Claire Wood, The Wee Review

Fresh fizzy theatre full of new talent. Inspired by his 10-year-old daughter’s plaintive observation that she wasn’t one of the cool kids at school, writer and director, Ben Harrison decided to take the iconic eighties movie, The Breakfast Club, and reinvent it for the modern-day. Harrison’s production fizzes with energy. He makes fantastic use of the site-specific space with a simple but perfectly art-directed set. Kathryn Weaving also designed the costumes and they’re pitch-perfect for 2019. In a such a fiercely competitive industry, it’s a total delight to see so many home-grown actors in a professional show in the Fringe. The cast are all delightful but Jamie McGregor is a perfect Bad Boy with a well hidden chink in his armour, Rhys Watson is perfectly geekily lovable and Draya Maria, despite having the most future-fit politics in the play, is eminently smackable – in the best possible way. It’s funny. It’s fantastically well-observed: the dialogue is wincingly real. The shoe-shuffle into the history of the archetypes is witty, sharp and fabulously choreographed by movement director Jade Adamson.

David Pollock, The Stage

Grid Iron’s punchy, site-specific coming-of-age piece riffs on John Hughes with entertaining results… a play filled with heart, humour and energetic characters, including Draya Maria’s earnest eco-warrior Rosie, Rudy Punchard’s forthright emo Mo, Jamie McGregor’s rebel Dean and Kieran Bole’s ‘spice boy’.

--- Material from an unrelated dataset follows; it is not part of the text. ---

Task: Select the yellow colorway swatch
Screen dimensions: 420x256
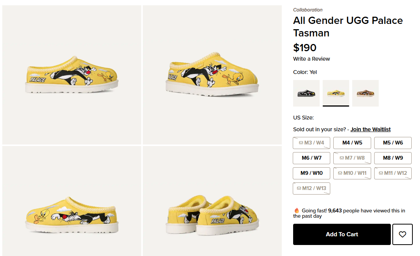Action: click(336, 93)
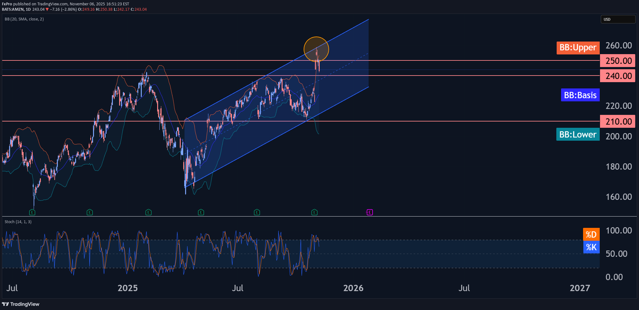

Robin Strapp, British Theatre Guide

Grid Iron Theatre Company has performed site-specific theatre all over the world. Writer and Director Ben Harrison has chosen the Levels, the latest University of Edinburgh café, as his pop-up venue and it’s perfect. These talented drama graduates perform with conviction in this thought-provoking production.

Donald Stewart, Fringe Review

The dance sequences are simply fantastic …a very coherent and confident cast who nail each character with style and also heart felt emotion. I loved the actors and the acting. It has soul… The major positive, of course, given who were involved in this, is that the future looks pretty positive. These are young actors who, alongside the Scottish Drama Training Network will have been rightly boosted by this run.

Claire Brotherwood, UK Theatre Network

So convincing are they that you would think they are playing themselves, but it is only at the curtain call that their masks fall and you realise they really are acting very well indeed. There are too many to mention for a Fringe review, but the oldest of the characters (and, I suspect the actors), Jamie McGregor adds gravitas as a knife-wielding bully. As he paced around the performance space I really felt intimidated. This study of current archetypes also features an all singing, all dancing trip down the years from the 1940s through Teddy boys and hippies, mods and rockers, punks and emos in a colourful, fast-paced entertainment.

Chloe Burrell, The National Student

We all remember the cliques of high school: the so-called ‘populars’, the goths, the geeks and the rebels. The Brunch Club manages to explore these social constructs and change perspectives in this fantastic new show. The location is perfect for such a show…This show is relevant to all. By far my favourite show I have seen at the Fringe festival this year, I recommend everyone to go see it and understand the relevance it has in our world today.